# OMG!! Someone's Interested in Lulu



## 3Maltmom (May 23, 2005)

I dropped Lulu off, at the groomers, this morning. A couple hours later, my groomer called. One of his employees is in love with Lulu. I'm going to drop off the adoption application when I pick her up. If that's approved, and the homecheck works out, Lulu will have a new home!!!

Wish us luck


----------



## sassy's mommy (Aug 29, 2005)

Got our fingers crossed for you LuLu....you deserve a great new forever home


----------



## puppymom (Jun 13, 2005)

Good Luck Lulu!!!!!!!!!!!!!!!


----------



## dogloverx3 (Apr 14, 2006)

YAY - I hope Lulu finds her forever home . Sarah


----------



## k/c mom (Oct 9, 2004)

OH, I hope everything works out!!!!


----------



## Bonnie's Mommie (Mar 2, 2006)

Dancing chilis for Lulu and her (hopefully) new mommie or daddy!!























Can't wait to hear more!


----------



## 3Maltmom (May 23, 2005)

> Dancing chilis for Lulu and her (hopefully) new mommie or daddy!!
> 
> 
> 
> ...


I know!! I'm almost tempted to leave work early, and run over to the groomers to meet her. I've never met her, as she's fairly new, and not there first thing in the morning.

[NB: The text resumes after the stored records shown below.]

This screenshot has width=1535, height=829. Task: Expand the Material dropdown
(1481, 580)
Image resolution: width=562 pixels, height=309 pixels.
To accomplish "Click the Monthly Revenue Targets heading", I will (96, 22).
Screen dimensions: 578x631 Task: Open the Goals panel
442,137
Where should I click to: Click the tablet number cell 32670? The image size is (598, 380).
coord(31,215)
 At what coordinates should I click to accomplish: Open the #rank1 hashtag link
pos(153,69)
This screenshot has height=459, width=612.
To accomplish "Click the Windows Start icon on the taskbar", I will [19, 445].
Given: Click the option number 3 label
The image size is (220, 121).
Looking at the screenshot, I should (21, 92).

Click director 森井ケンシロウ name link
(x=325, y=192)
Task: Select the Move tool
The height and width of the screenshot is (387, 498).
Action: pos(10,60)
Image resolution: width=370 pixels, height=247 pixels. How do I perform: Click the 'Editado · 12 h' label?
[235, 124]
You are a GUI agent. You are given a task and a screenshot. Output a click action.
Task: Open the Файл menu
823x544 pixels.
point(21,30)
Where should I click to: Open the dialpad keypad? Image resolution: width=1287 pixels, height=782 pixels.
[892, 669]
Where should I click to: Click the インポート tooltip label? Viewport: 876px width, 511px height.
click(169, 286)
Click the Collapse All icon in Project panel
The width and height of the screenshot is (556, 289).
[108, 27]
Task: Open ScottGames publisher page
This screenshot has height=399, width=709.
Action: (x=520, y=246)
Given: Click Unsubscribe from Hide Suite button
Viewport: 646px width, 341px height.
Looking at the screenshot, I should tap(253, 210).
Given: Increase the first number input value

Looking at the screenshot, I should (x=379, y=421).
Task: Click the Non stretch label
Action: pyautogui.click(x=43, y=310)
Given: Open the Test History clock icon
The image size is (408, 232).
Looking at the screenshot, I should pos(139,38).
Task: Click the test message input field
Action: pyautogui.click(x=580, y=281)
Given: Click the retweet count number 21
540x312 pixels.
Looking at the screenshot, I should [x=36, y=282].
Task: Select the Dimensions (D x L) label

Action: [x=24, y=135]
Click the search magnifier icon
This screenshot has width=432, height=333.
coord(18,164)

I'm so excited, I just may have a glass of wine!!!


----------



## Tanner's Mom (May 27, 2005)

Have two glasses of wine, then you'll feel really really good!


----------



## May468 (Dec 5, 2006)

*Happy Forever Home Dance! *


----------



## cruisinpat (Jan 29, 2007)

Good luck Lulu. Hope you go to your Forever Home soon.


----------



## TheButtercup (Mar 3, 2005)

if this doesnt call for margaritas, i dont know WHAT does!


----------



## Gemma (Jan 19, 2006)

good news


----------



## Max & Rocky (May 20, 2004)

Sorry that it apparently did not work out Deb.



Our groomer also expressed an interest in Chance the last time she was here. We are due again on Friday so I need to ask her if she is serious our not...


----------



## 3Maltmom (May 23, 2005)

Turned out she's too young. But, I must say, she has a heart of gold. She is wise, beyond her years. 

In her young life, she has already saved two kitties, and a Maltese. 

She is 18-years-old, an EXCELLENT groomer, and, when we spoke, she went on, and on, about Billy. She has a "soft spot" in her heart, for those in need.









In any case, Lulu is happy, and still pissing off Billy


----------



## Max & Rocky (May 20, 2004)

> Turned out she's too young. But, I must say, she has a heart of gold. She is wise, beyond her years.
> 
> In her young life, she has already saved two kitties, and a Maltese.
> 
> ...


 



Well if Billy would just stop circling and actually land...


----------



## 3Maltmom (May 23, 2005)

> Sorry that it apparently did not work out Deb.
> 
> 
> 
> Our groomer also expressed an interest in Chance the last time she was here. We are due again on Friday so I need to ask her if she is serious our not...[/B]


Steve ~ I hope for Chance. He is such a GOOD little boy. I cannot imagine looking for a rescue dog, and not taking Chance. 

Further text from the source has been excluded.